-- Opening Marker --
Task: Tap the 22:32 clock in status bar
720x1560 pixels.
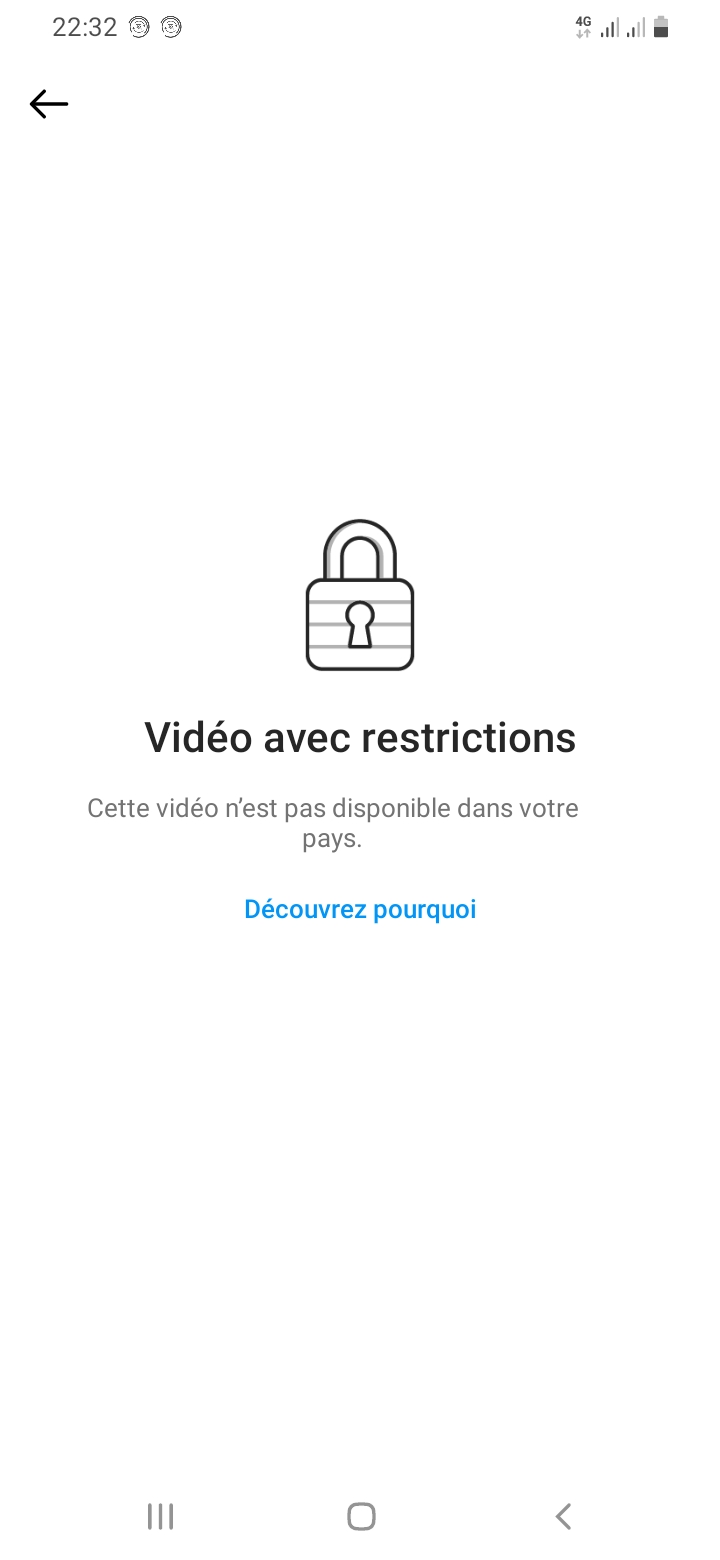Action: 85,28
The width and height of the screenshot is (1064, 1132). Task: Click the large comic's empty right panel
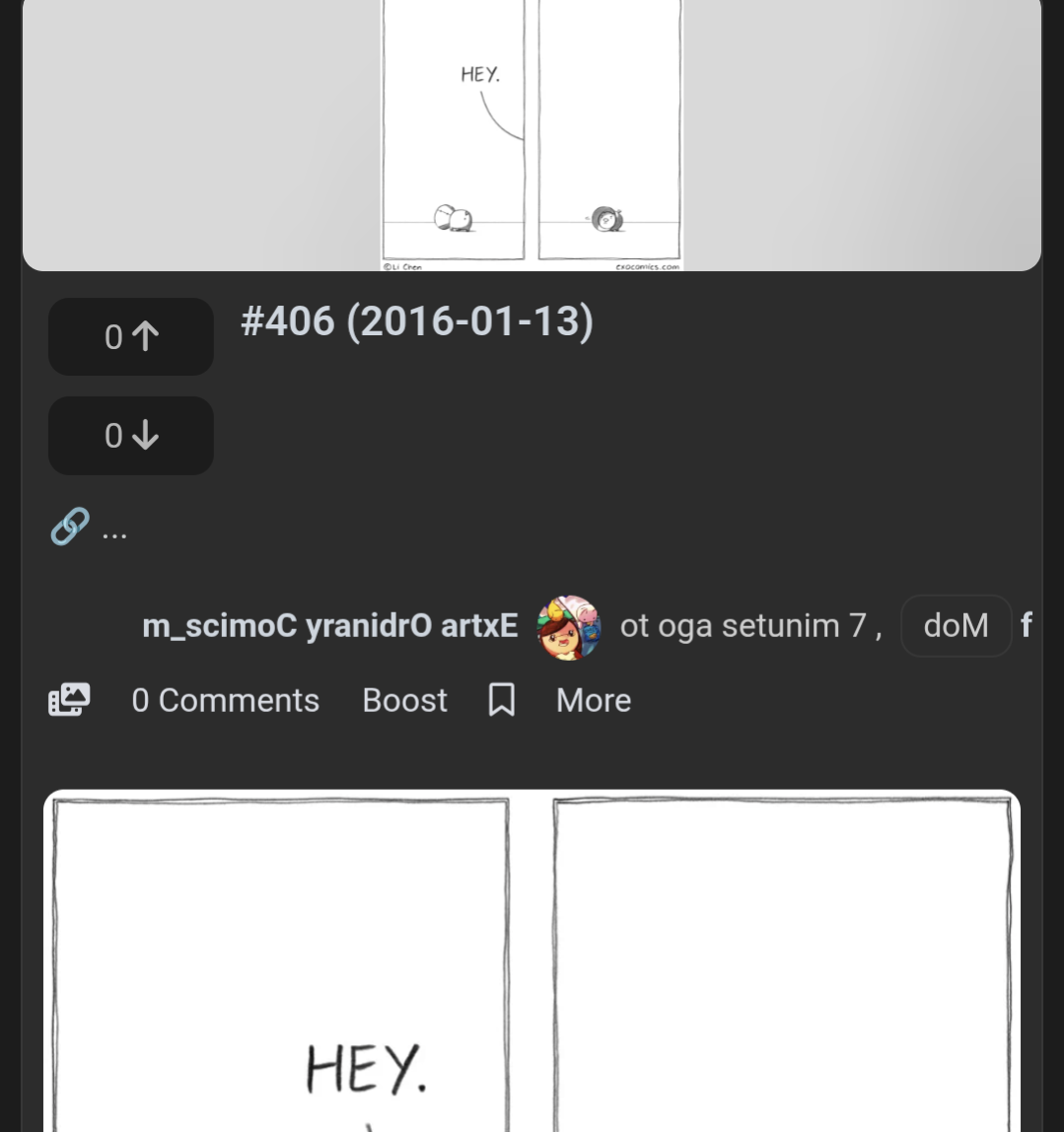click(783, 966)
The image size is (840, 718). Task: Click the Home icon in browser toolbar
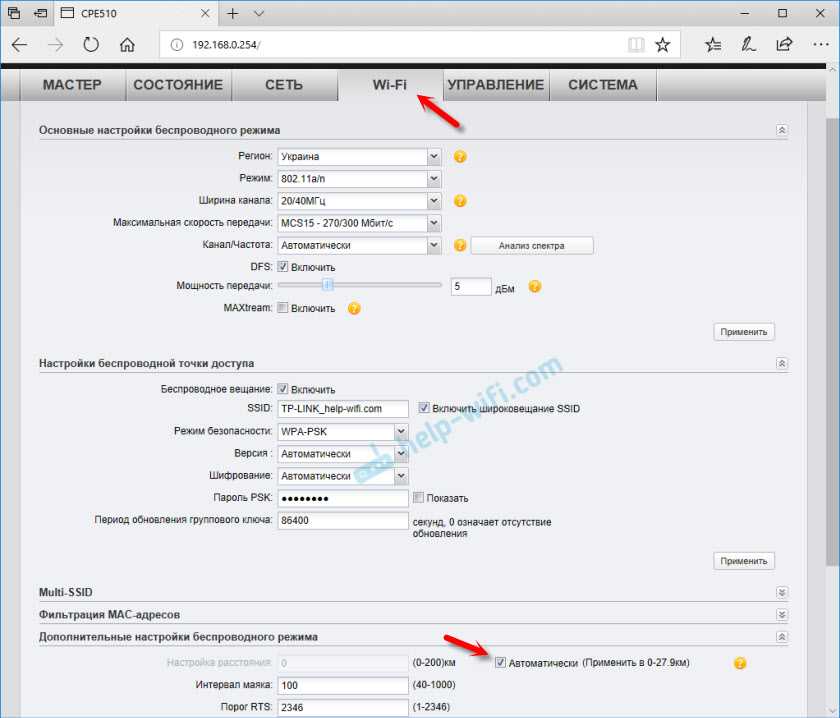[x=127, y=45]
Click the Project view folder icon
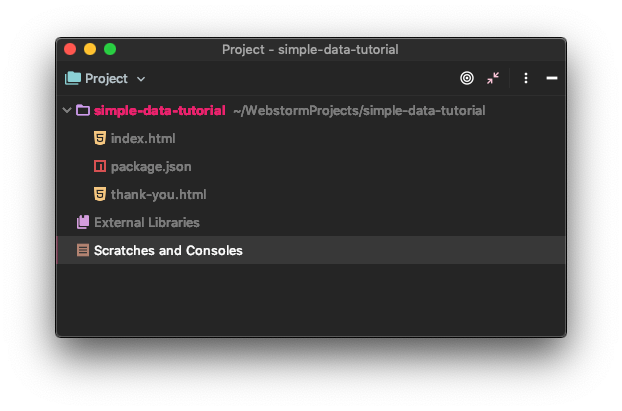The width and height of the screenshot is (622, 411). pos(73,79)
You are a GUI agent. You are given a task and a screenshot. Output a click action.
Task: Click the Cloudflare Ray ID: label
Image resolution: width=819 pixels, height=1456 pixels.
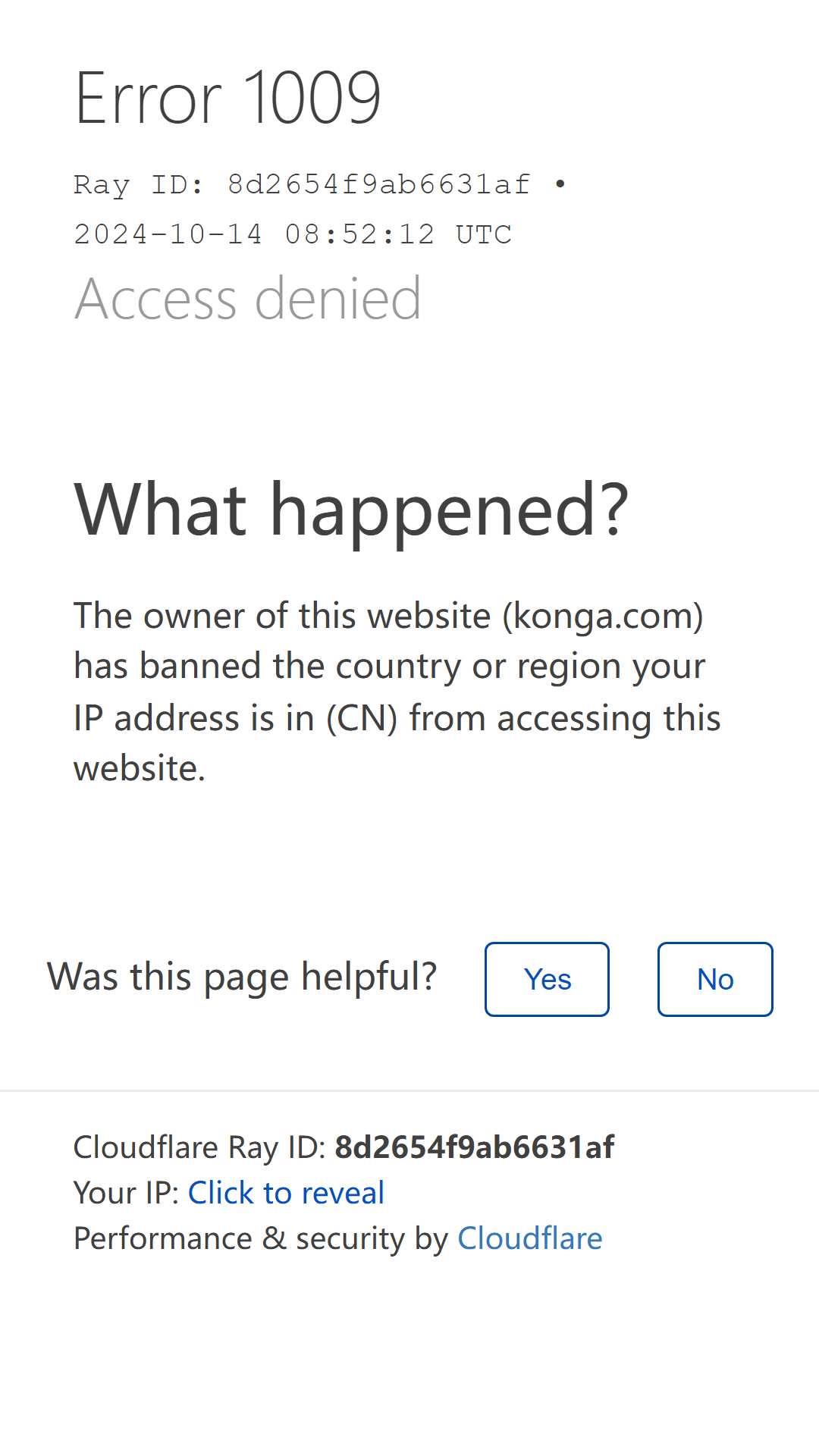pyautogui.click(x=199, y=1147)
-- Closing Marker --
→ REQUIREMENT: Transcribe the data verbatim. No picture belongs in the result.

→ EXERCISE SOLUTION:
Task: Tap the 22:32 clock in status bar
720x1560 pixels.
Action: 85,28
The width and height of the screenshot is (1064, 1132). Task: Click the large comic's empty right panel
click(783, 966)
The image size is (840, 718). Task: Click the Home icon in browser toolbar
[x=127, y=45]
Click the Project view folder icon
The width and height of the screenshot is (622, 411). pos(73,79)
You are a GUI agent. You are given a task and a screenshot. Output a click action.
Task: Click the Cloudflare Ray ID: label
Image resolution: width=819 pixels, height=1456 pixels.
pyautogui.click(x=199, y=1147)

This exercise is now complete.